### Enregistrements fournis

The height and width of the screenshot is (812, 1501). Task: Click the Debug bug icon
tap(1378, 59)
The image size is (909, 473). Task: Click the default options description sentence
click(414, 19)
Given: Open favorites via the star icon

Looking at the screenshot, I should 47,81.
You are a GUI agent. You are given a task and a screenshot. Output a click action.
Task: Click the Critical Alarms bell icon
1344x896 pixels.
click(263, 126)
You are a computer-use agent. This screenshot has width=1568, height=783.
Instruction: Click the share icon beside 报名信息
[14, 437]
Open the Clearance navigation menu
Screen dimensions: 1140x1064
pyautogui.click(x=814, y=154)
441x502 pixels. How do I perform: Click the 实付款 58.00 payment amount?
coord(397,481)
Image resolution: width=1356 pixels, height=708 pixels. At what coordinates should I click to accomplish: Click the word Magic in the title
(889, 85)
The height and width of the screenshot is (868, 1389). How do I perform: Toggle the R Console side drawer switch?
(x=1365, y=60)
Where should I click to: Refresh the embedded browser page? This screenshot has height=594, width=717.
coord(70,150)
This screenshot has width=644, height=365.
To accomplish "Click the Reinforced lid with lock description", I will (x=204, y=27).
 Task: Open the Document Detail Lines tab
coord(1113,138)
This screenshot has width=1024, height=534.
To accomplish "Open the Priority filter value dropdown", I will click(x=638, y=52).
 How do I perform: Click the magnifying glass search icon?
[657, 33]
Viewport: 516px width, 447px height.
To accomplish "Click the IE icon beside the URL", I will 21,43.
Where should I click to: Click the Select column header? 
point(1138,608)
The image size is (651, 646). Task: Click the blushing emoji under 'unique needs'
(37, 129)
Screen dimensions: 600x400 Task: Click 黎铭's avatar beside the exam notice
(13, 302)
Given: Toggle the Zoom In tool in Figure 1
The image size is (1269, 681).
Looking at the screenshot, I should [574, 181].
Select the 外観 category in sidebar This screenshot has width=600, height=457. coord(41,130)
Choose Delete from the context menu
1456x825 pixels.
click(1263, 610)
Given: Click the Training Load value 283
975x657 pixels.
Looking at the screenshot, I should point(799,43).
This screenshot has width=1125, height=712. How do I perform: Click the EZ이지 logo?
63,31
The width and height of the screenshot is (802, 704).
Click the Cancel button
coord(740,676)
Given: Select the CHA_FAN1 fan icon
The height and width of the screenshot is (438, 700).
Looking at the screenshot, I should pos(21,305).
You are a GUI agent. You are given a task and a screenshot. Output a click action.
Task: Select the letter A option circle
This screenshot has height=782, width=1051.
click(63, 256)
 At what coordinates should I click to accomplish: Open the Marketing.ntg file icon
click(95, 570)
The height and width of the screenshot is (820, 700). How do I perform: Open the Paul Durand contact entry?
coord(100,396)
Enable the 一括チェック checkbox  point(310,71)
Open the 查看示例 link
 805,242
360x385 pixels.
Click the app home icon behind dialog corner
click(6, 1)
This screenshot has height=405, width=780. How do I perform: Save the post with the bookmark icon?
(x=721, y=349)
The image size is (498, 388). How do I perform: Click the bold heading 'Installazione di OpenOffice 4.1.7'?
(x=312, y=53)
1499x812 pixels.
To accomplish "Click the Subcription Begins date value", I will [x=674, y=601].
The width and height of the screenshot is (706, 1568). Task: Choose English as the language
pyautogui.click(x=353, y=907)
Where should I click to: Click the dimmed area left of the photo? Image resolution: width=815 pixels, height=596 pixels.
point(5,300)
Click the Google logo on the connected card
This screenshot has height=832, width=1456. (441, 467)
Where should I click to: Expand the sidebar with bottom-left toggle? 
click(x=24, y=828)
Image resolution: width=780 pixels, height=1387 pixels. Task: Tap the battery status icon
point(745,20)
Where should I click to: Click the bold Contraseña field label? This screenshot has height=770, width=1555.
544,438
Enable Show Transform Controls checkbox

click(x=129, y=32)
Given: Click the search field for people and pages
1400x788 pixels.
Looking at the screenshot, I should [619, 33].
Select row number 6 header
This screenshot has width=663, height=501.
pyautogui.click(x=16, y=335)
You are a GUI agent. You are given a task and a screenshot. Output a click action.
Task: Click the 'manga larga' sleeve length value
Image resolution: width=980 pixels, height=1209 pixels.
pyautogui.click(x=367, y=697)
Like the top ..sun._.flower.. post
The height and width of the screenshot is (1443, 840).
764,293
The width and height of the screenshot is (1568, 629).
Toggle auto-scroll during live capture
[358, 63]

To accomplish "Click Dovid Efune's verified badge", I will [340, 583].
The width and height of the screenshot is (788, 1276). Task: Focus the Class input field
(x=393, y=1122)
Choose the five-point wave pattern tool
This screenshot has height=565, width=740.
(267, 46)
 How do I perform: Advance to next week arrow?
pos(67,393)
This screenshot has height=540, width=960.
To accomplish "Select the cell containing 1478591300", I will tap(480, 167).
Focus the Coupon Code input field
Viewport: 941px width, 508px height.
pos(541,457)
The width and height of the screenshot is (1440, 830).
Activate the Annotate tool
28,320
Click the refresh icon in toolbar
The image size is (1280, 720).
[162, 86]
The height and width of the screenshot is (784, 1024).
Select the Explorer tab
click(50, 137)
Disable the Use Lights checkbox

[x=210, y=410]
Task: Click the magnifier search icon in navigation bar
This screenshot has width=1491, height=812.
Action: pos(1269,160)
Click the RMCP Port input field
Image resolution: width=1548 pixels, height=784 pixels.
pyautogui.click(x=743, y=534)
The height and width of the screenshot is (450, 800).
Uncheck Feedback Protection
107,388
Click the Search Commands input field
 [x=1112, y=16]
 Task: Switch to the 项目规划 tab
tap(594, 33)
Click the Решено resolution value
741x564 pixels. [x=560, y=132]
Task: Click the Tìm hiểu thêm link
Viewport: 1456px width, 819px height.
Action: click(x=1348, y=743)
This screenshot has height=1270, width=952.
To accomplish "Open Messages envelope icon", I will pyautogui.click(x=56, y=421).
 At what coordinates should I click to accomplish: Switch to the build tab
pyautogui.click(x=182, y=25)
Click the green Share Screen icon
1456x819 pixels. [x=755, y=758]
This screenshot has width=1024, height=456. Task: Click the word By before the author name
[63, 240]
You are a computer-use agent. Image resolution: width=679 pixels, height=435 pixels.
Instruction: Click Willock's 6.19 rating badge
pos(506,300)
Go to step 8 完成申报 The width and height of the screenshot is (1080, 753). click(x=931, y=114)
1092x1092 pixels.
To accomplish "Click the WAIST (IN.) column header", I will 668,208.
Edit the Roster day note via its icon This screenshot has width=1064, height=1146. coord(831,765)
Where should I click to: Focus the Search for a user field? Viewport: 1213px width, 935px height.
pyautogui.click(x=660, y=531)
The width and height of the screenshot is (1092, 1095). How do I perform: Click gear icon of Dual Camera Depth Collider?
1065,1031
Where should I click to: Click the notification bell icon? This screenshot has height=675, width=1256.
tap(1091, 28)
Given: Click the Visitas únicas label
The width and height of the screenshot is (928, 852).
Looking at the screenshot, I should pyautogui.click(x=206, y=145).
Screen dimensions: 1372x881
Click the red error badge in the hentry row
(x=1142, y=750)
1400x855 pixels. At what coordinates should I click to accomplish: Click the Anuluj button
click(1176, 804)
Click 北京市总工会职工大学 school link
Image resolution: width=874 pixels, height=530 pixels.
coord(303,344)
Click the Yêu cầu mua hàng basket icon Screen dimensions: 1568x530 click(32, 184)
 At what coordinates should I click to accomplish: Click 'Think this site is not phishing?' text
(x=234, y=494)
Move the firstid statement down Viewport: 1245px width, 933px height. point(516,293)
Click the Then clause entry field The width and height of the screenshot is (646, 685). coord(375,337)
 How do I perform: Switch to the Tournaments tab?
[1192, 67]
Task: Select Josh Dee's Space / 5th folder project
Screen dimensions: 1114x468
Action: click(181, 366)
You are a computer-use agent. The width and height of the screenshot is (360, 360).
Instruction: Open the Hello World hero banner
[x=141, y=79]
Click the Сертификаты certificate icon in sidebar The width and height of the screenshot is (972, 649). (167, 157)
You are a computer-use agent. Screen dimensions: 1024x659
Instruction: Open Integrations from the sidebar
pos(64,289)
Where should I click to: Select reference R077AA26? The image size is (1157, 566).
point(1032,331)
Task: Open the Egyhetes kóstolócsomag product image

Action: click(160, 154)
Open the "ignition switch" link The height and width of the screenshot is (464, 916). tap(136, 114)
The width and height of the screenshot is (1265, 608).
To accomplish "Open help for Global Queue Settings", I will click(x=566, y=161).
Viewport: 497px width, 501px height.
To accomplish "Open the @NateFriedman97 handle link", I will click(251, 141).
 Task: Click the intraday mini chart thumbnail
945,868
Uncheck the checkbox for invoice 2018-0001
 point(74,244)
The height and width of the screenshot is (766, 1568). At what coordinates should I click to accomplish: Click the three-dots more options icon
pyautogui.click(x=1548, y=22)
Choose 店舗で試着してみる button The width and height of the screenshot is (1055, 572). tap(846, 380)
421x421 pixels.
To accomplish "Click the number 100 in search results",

######

=== Consigne ===
Recopiez en entier chaque ligne du passage allant de celle qui contient « 1092x1092 pixels. » jusqu'à celle qui contient « Edit the Roster », bornes comprises. Décalez de -8 toutes les coordonnées figurant dans les réponses.

=== Résultat ci-dessous ===
1092x1092 pixels.
To accomplish "Click the WAIST (IN.) column header", I will 660,200.
Edit the Roster day note via its icon This screenshot has width=1064, height=1146. coord(823,757)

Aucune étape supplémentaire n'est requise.